Gold and Silver Prices – Daily Outlook for November 1

The prices of gold and silver rose again yesterday and thus completed a two day rally. Many other commodities also increased yesterday. The markets in NY open yesterday for the first time following Hurricane Sandy.  China’s manufacturing PMI rose to 50.2, which means China’s manufacturing sectors expanded during October. This is the first time China’s PMI index passed the 50 point mark since July 2012. This news is likely to keep pulling up commodities prices. Conversely, Canada’s GDP edged down by 0.1% during August. This news is likely to pull down the Canadian dollar against USD. Currently, the prices of gold and silver are edging down. On today’s agenda: GB Manufacturing PMI, ADP estimate of U.S. non-farm payroll, U.S. Manufacturing PMI, FOMC member Lockhart’s Speech, and U.S. Jobless Claims. 

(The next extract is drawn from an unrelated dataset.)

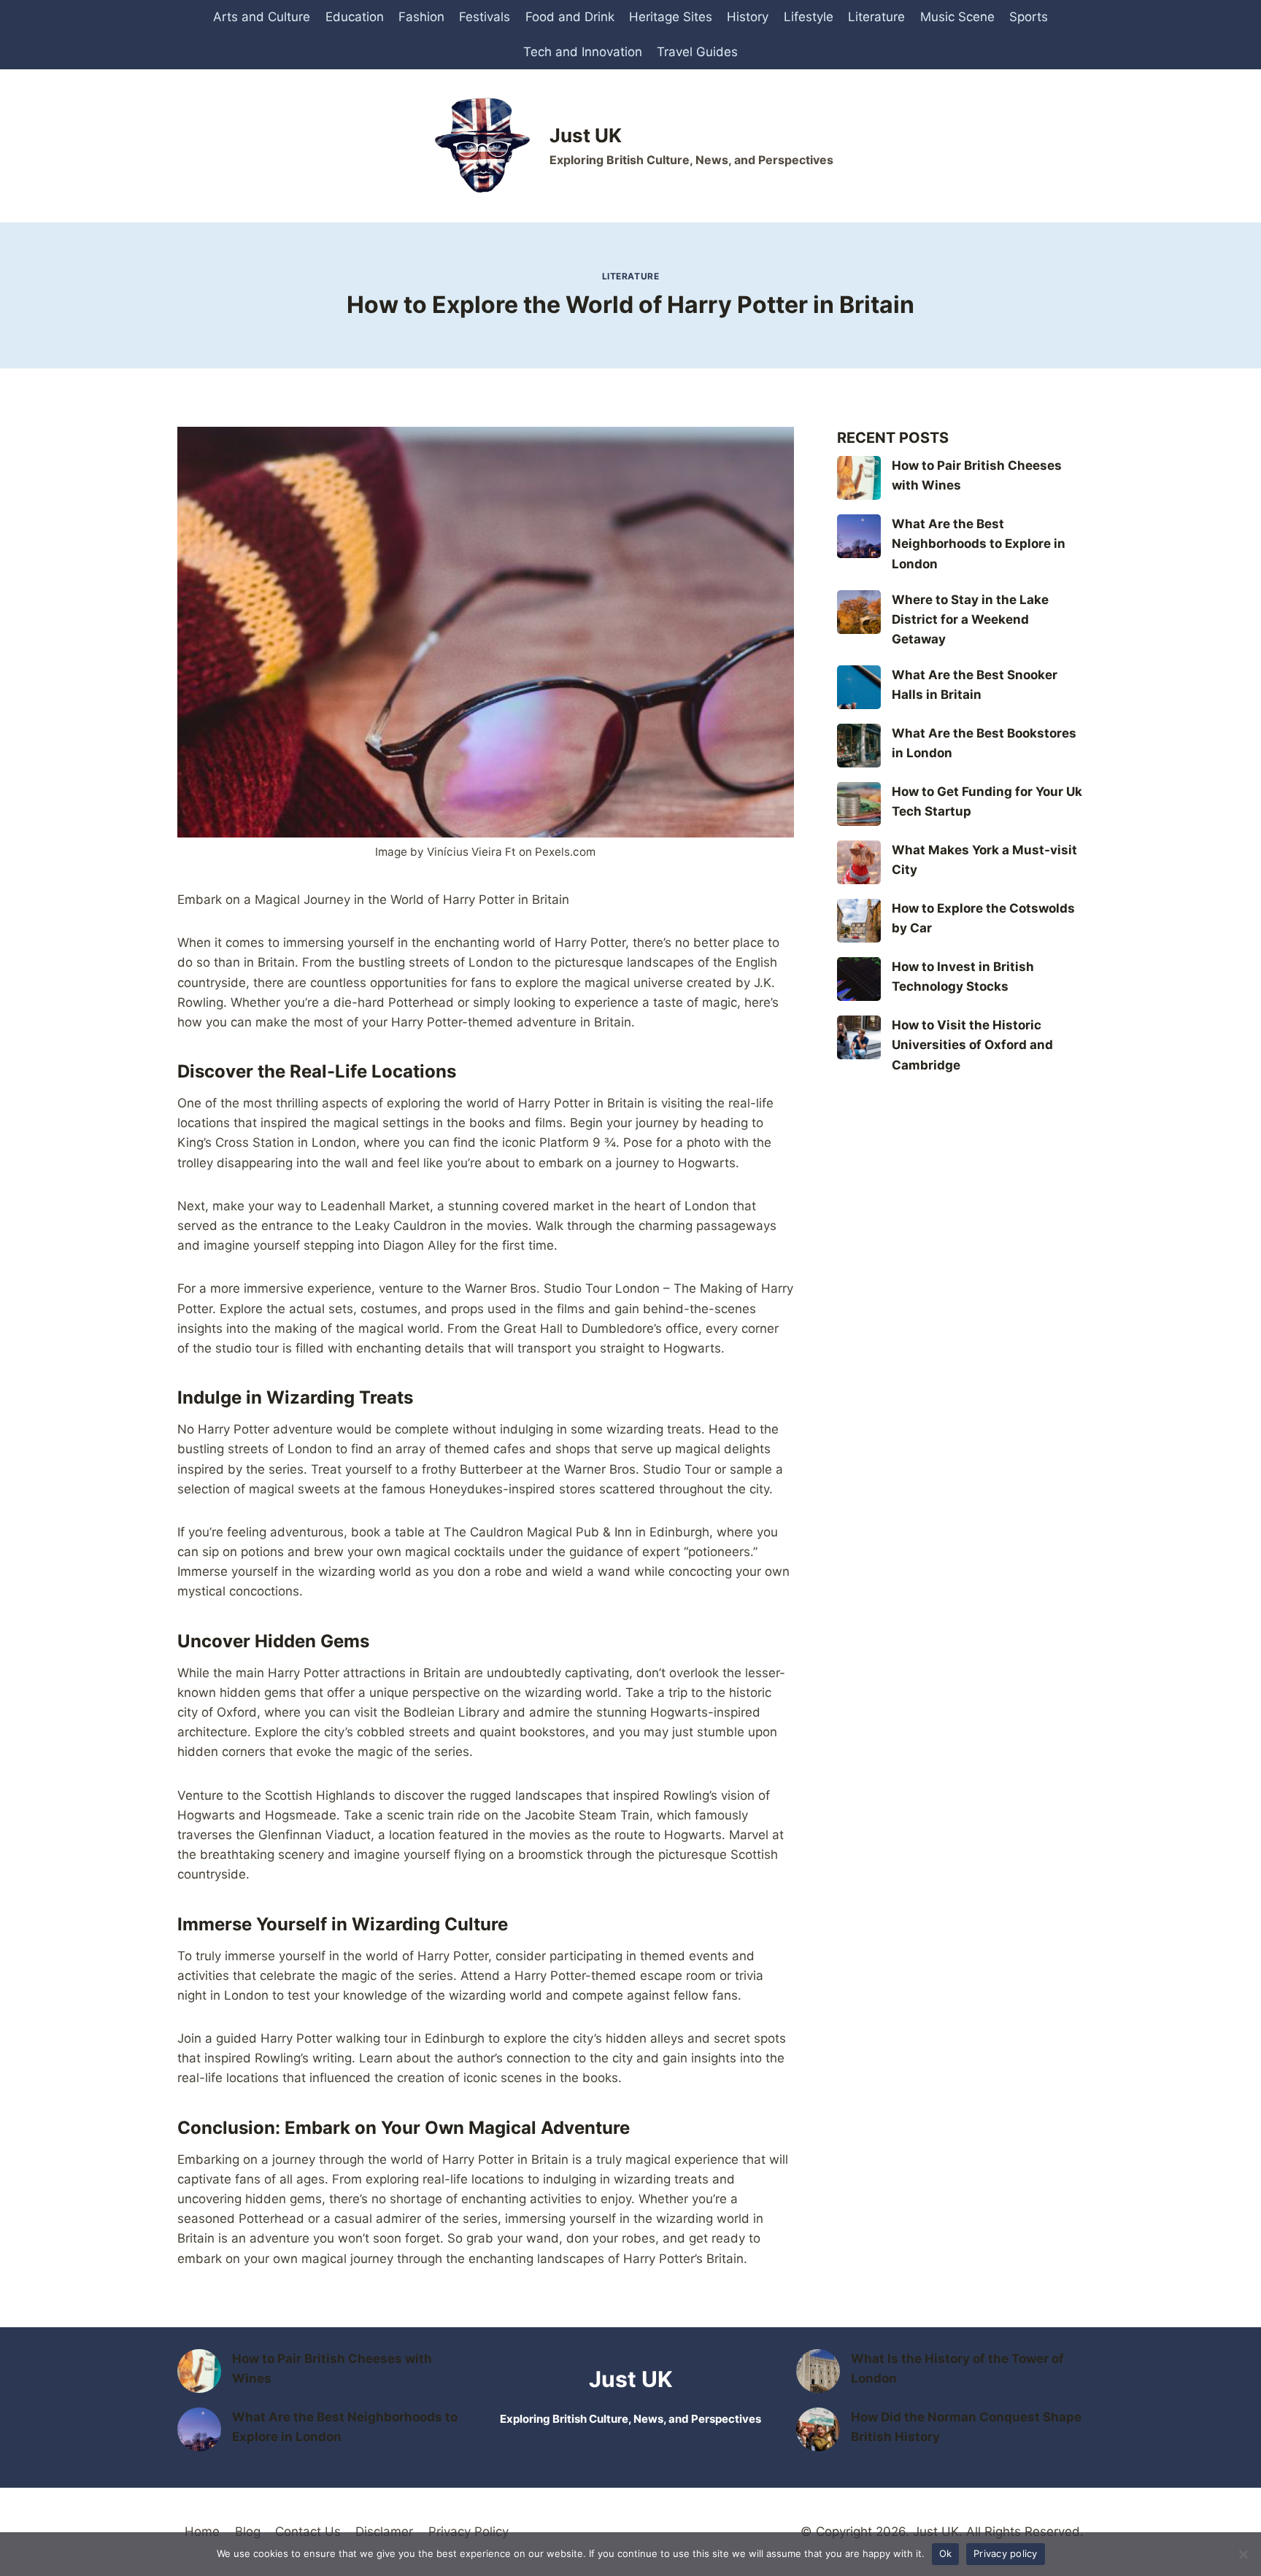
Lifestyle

Here is a short outlook for precious metals for Thursday, November 1st:

Precious Metals –October/November Update

On Wednesday, Gold rose again by 0.41% to $1,719; Silver also increased by 1.57% to $32.32. During the month, gold decreased by 3.09%; silver, by 6.54%.

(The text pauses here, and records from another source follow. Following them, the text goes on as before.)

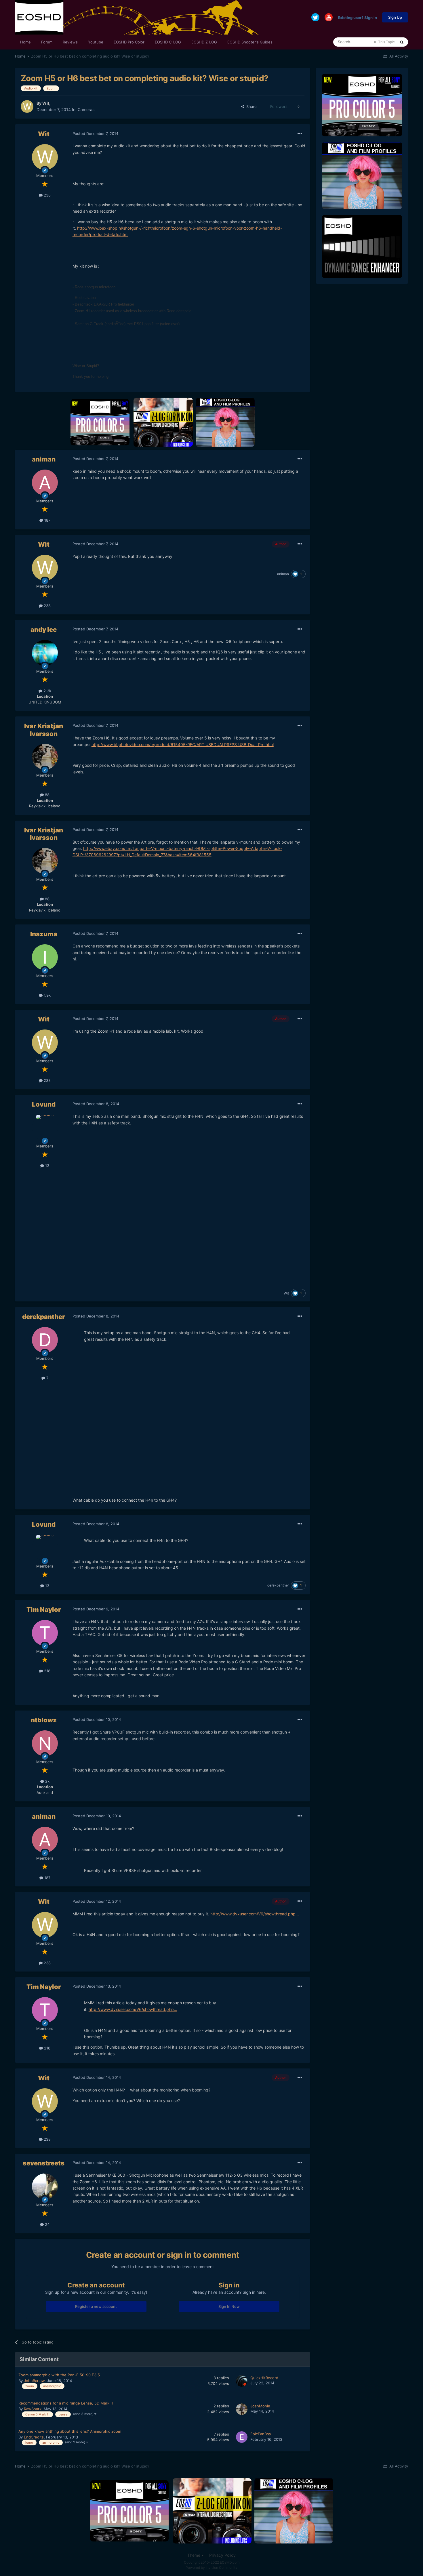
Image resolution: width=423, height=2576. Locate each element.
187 (46, 520)
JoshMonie (260, 2406)
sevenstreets (43, 2163)
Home (25, 42)
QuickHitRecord (264, 2377)
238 (47, 195)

As seen below, the chart presents the developments in the normalized prices of precious metals during the past month (normalized to 100 as of September 28th). During the past couple of days, both gold and silver changed direction and rallied.

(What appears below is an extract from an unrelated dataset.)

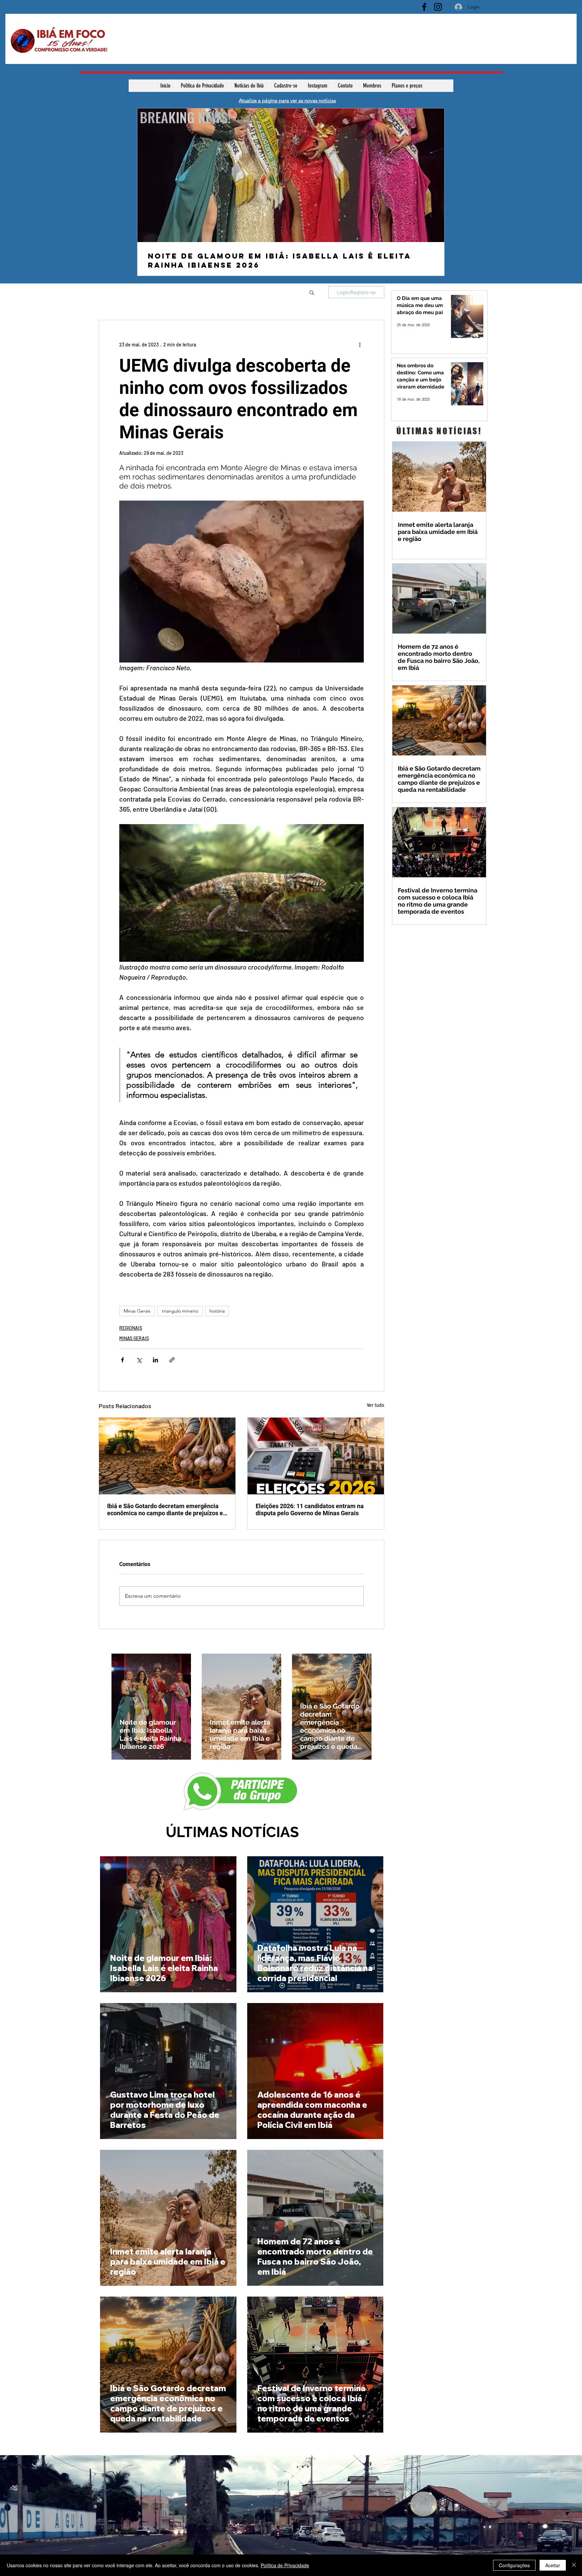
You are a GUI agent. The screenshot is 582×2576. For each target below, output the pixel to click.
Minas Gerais (137, 1311)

Gold & silver forecast 2012  November 1

The ratio between the two precious metals declined again on Wednesday to 53.2. During October, the ratio increased by 3.69% as gold slightly out-performed silver.

Ratio Gold price forecast & silver prices 2012 November 1

On Today’s Agenda

GB Manufacturing PMI: In the recent report regarding September, the index fell to 48.4%. This rate means the manufacturing sector is contracting at a faster pace; this index might affect GB Pound;

ADP estimate of U.S. non-farm payroll: ADP will publish its estimate for the upcoming U.S non-farm payroll change during October 2012 in anticipation for the upcoming no-farm report to be published by Wednesday;

U.S. Jobless Claims Weekly Report: in the previous report the jobless claims declined by 23k to 369,000; this upcoming weekly report may affect the U.S dollar and consequently the prices of commodities;

FOMC member Lockhart’s Speech: the FOMC member will talk in Chattanooga Downtown Rotary Convention and Trade Center;

U.S. Manufacturing PMI: The report was supposed to be published yesterday but due to the Hurricane it will be published today. During September 2012 the index increased to 51.5%, which means the manufacturing is growing; this index may affect forex, and commodities markets;

Currencies / Bullion Market – October/November Update

The Euro/ USD also edged up on Wednesday by 0.02% to 1.296. During October, the Euro/USD increased by 0.79%. There were some positive reports of talks between Greece and troika regarding the next cash injection. There are reports that troika to present Greece’s debt proposal before November 12th. These strides in Greece and the recent adverse effect of Hurricane Sandy on the U.S are likely to keep the USD weak. Further, several currencies such as Aussie dollar also appreciated yesterday against the USD by 0.1%. The correlation between gold and Euro remains mid-strong and positive: during October, the linear correlation between gold and EURO/USD reached 0.51 (daily percent changes); the linear correlation between the gold and AUD/USD was 0.34 (daily percent changes). If the Euro and other risk currencies will continue to rally again against the USD, they are likely to pull up gold and silver.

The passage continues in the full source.